Dr. Jenny Stuber on ‘The Enduring Myth of Race’

Andy Moser

Dr. Jenny Stuber. Photo by Andy Moser

If you asked multiple people how they define race, you may get a variety of answers.

Dr. Jenny Stuber, UNF associate professor of sociology, is here to help people understand what race is through a sociological perspective. On Monday, Stuber gave a lecture in the Student Union ballroom to examine how human beings have defined this ever-present aspect of human identity.

The PowerPoint slide read like this: “Race: A socially constructed label used to describe ­perceived biological characteristics (phenotype).”

According to Stuber, looking at race through a sociological lens means analyzing how the definition of race has changed historically, and how it varies in different areas of the world.

“Race is complicated. Race is convoluted,” Stuber said.

Stuber explained how the concept of race was created by European scientists, led by Swedish biologist Carl Linnaeus, in the 1700s. Linnaeus and others determined that human beings could be divided into biologically distinct groups called “races” based on physical characteristics like skin color and facial structure. They also asserted that these physical differences were associated with social differences, according to Stuber. She illustrated that these biological justifications transformed into dangerous consequences using similar elements of scientific thought.

For example, “scientific racism” used biological differences in human beings to declare certain races to be superior. Other forms of scientific racism like eugenics, anti-miscegenation laws, and laws of hypodescent (rules asserting that one drop of “black blood” determined that a person was black) manifested throughout the 1900s.

While ideas of race have certainly changed throughout history, Stuber said they also vary cross-culturally. Brazil examines race differently than the U.S., focusing more on hair color and subtle differences in skin undertones. As a result, Brazilians have a more diverse range of racial categories, according to Stuber.

Stuber also explained that multiple European nationalities and cultures weren’t initially determined to be white in America. The definition of “white” gradually came to incorporate Irish, Italian, and Jewish people among others.

Stuber’s points served to clarify that the definition of race has changed throughout American history and among different countries, as well—meaning that human beings gradually develop new definitions of race.

Stuber revealed that genetically, humans are 99.9 percent similar to one another.
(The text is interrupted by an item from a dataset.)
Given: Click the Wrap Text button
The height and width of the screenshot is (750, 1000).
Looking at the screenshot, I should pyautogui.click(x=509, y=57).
Human beings, creative as ever, have taken that 0.1 percent and expanded it to mean an array of things from personality traits, to natural ability, to social behavior. The great enduring myth of the human race is that there are multiple races. Biologically, there is truly only one human race.

“Race is whatever we want it to be. Race is whatever the powers that be say it is,” Stuber said, further explaining how race is socially constructed.

She briefly discussed the rise of “color-blind racism,” a form of racism that echoes familiar sentiments such as “I don’t see color,” “I’m not racist, but…” and “The past is the past,” listed on Stuber’s PowerPoint.

“Color-blind racism allows people…many opportunities to deny the ongoing significance of race,” Stuber said in a follow-up email. “Additionally, they can reject their own role in racial inequality by stating that they themselves are not racist nor have their families benefitted from slavery, while remaining ignorant of the social policies and structural factors that perpetuate racial disparities.”

According to Stuber, it’s “sustained…by willful denial or ignorance of racism’s complex manifestations.”

She concluded her lecture by acknowledging the grim realities of racism today, saying in order to make progress, the conversation about race must continue.

“We need to talk more about race. We need to understand the deep history of race.”